No interim analysis and subgroup analysis will be performed. Transforming the data into a longitudinal format to meet the fitting requirements of mixed regression models. The statistical analysis of our data will be conducted using SPSS version 25.0 and R version 4.1.3. We define statistical significance as a two-tailed p-value of less than 0.05.

Protocol amendments

Significant protocol changes will be informed to the Ethics Committee. If approved, updates will be notified in writing to involved parties, and the Chinese Clinical Trial Registry record will be adjusted.

Dissemination policy

Before the first patient enrolls, trial details will be available on the Chinese Clinical Trial Registry. All kinds of results will be shared. They will be published and discussed in international conferences and peer-reviewed journals.

Discussion

This is the first RCT aimed at using tDCS to assist in the recovery of CSEs caused by ECT in depression patients. Given that CSEs might hinder patients from opting for ECT [60], identifying a rehabilitation strategy could assist patients in alleviating these concerns.

Depressive patients exhibit an imbalance in cortical metabolism between the two hemispheres, with lower metabolism observed in the left frontal lobe compared to the right frontal lobe [61, 62]. ECT can induce a short-term reduction of CBF and metabolism in frontal lobe, but this alteration subsequently normalizes within around one month [13].
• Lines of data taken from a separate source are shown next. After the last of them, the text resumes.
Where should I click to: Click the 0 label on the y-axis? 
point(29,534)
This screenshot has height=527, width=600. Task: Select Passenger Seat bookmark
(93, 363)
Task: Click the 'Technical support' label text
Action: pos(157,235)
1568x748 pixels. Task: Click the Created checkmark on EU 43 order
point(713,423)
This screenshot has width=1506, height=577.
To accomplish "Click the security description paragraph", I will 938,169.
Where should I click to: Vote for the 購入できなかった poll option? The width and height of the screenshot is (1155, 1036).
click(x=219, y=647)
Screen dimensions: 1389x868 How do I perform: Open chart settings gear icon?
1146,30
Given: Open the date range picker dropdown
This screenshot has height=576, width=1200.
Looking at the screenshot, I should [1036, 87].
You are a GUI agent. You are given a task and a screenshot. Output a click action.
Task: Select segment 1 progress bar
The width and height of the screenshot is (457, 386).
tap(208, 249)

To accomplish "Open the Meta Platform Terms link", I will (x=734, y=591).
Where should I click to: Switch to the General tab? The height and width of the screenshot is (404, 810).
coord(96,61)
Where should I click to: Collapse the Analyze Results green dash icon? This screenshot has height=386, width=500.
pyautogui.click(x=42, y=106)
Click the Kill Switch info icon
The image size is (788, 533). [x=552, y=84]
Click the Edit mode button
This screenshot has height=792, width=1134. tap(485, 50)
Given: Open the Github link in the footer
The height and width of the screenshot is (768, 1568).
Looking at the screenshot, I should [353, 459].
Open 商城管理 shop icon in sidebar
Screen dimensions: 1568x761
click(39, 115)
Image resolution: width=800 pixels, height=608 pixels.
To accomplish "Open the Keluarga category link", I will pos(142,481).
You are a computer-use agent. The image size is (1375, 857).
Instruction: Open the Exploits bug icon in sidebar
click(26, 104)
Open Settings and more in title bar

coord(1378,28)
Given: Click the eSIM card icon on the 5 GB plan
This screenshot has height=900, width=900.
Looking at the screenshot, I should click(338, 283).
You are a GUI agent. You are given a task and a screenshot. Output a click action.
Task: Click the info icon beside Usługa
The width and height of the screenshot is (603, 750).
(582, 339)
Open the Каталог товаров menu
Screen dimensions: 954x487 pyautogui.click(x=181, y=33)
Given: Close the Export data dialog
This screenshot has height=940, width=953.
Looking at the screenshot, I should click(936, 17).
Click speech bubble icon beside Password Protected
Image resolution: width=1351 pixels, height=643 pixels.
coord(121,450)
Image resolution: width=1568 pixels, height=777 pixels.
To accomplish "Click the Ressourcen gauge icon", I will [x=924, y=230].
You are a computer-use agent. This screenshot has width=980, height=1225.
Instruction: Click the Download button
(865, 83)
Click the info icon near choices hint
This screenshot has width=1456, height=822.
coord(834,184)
By utilizing the anode at left DLPFC and the cathode at right DLPFC, tDCS aims to rectify the cortical imbalance in depression, ultimately ameliorating depressive symptoms [61]. Although the mechanisms underlying the impact of tDCS on cognitive function remain not entirely clear, early research suggests that tDCS may elicit long-term effects extending beyond the stimulation period [49, 63, 64]. Otherwise, these enduring effects are likely mediated through the modulation of N-methyl-D-aspartate and gamma-aminobutyric acid receptor activity [65, 66].

Cognitively, depression in the elderly is intricately linked with dementia; past studies have suggested that depressive symptoms might be a precursor to dementia [67, 68]. Despite improvements in depressive symptoms, elderly patients often continue to exhibit deficits in visuospatial ability, information-processing speed, and delayed memory [69]. This complexity adds to the challenge of distinguishing whether cognitive deficits in elderly patients post-ECT are due to ECT itself or pre-existing conditions. Further research indicates that while ECT treatment may lead to short-term cognitive decline in elderly patients [70], there is potential for long-term cognitive improvement [71]. Therefore, enhancing cognitive function during symptom remission in elderly patients with depression is of critical clinical importance, a goal that requires further dedicated efforts [72].

There are also limitations to this RCT. Firstly, our study did not include patients over the age of 65, a demographic with a significant need for cognitive improvement. Secondly, The lack of pre-ECT cognitive assessments in our study restricted our thorough evaluation of cognitive functions in patients with depression. Thirdly, due to financial constraints as an investigator-initiated study, there is no independent Trial Steering or Monitoring Committee. However, a research management group composed of study researchers will oversee daily operations and data authenticity. Fourthly, administering tDCS in a hospital poses challenges for discharged patients in terms of transportation, potentially leading to higher drop-out rates. lastly, the research is conducted at a single site, potentially limiting the external validity of the findings.